Was sind seltene Erden?
Unter dem Begriff seltene Erden sind 17 chemische Elemente zusammengefasst, die in Verbindung mit bestimmten Gesteinen wie Bastnäsit oder Monazit überall auf der Welt vorkommen.
Sie werden in sehr aufwendigen Trennverfahren gewonnen. „Jedes dieser Elemente hat seine Vorzüge und sie haben unterschiedliche technische Relevanz“, erklärt Thomas Angerer, Leiter der Kompetenzeinheit Rohstoffgeologie der GeoSphere Austria. Unterschieden wird hier zwischen leichten und schweren Elementen, wobei schwerere geringer Vorkommen und daher teurer sind.
Warum sind sie „selten“?
Sie sind gar nicht so selten, wie der Name vermuten lässt. Einige der Elemente sind etwa insgesamt häufiger als Blei und Kupfer auf unserem Planeten zu finden. Aber sie sind sehr breit in der Erdkruste verstreut. Große, konzentrierte Vorkommen sind selten und erst bei diesen zahlt sich der Abbau finanziell aus.
Wofür braucht man sie?
Je nachdem, welche Elemente gewonnen werden, kommen sie für Akkus, Magnete, Leuchtstofflampen, LEDs oder Brennstoffzellen zum Einsatz. Damit sind sie für den Bau von Windkraftanlagen, Elektroautos und Laptops notwendig. Der Bedarf an seltenen Erden soll sich bis 2030 verfünffachen.

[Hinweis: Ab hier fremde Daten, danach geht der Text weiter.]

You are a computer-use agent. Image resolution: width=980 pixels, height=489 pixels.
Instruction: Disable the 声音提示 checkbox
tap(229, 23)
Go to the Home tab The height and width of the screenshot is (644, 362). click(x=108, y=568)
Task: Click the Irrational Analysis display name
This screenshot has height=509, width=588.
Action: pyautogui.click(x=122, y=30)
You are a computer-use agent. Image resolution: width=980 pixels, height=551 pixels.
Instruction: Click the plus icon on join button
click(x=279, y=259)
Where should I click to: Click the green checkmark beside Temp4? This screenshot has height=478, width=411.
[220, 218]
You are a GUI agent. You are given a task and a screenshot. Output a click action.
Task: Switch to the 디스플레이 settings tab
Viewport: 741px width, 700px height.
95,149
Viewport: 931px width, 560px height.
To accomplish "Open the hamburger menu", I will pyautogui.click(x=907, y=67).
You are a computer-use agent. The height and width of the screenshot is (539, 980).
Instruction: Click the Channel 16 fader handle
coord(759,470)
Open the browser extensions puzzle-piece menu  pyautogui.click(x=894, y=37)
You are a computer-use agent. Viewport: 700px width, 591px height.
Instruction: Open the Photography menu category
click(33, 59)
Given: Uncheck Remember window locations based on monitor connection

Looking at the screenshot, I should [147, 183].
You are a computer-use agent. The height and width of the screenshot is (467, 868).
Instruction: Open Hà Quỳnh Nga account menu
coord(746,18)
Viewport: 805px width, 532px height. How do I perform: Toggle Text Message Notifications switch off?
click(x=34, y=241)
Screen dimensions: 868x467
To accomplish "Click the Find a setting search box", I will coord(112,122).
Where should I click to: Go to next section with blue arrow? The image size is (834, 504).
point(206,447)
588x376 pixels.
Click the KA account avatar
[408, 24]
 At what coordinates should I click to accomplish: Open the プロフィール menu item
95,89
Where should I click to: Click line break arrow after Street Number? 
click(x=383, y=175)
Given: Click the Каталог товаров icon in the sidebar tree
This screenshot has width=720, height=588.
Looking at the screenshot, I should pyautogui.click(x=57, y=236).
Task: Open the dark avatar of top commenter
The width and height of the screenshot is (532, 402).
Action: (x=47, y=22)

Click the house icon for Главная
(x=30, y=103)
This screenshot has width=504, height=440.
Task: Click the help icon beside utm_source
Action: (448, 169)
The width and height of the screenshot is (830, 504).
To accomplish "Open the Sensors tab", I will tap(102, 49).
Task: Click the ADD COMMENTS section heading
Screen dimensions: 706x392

Wie bedeutend ist der Fund in Schweden?
Noch ist unklar, wie groß die Lagerstätte namens „Per Geijer“ tatsächlich ist. Die ersten Abschätzungen gehen von mehr als einer Million Tonnen aus. Laut Angerer ist aber der Fundort besonders entscheidend: „Kiruna ist weltweit als Eisenerzstätte bekannt. Da der Fund in einem etablierten Bergbaugebiet ist, gibt es bereits eine Infrastruktur zum Abbau. Daher ist der Fund signifikant.“
Kann der Abbau sofort beginnen?
Nein, denn dafür muss erst analysiert werden, wie profitabel das Vorkommen ist und ob es nachhaltig abgebaut werden kann. LKAB rechnet erst in 10 bis 15 Jahren einem Start des Abbaus.
Woher kommen seltene Erden derzeit?
Zahlen der deutschen Rohstoffagentur DERA von 2021 zufolge (PDF zum Download) stammen 57 Prozent der weltweit abgebauten seltenen Erden aus China. Allein die Mine Bayan Obo in der Mongolei ist demnach für 32 Prozent des weltweiten Abbaus verantwortlich. Weitere Vorkommen sind in Kanada, den USA, Australien, Indien, Brasilien und Russland.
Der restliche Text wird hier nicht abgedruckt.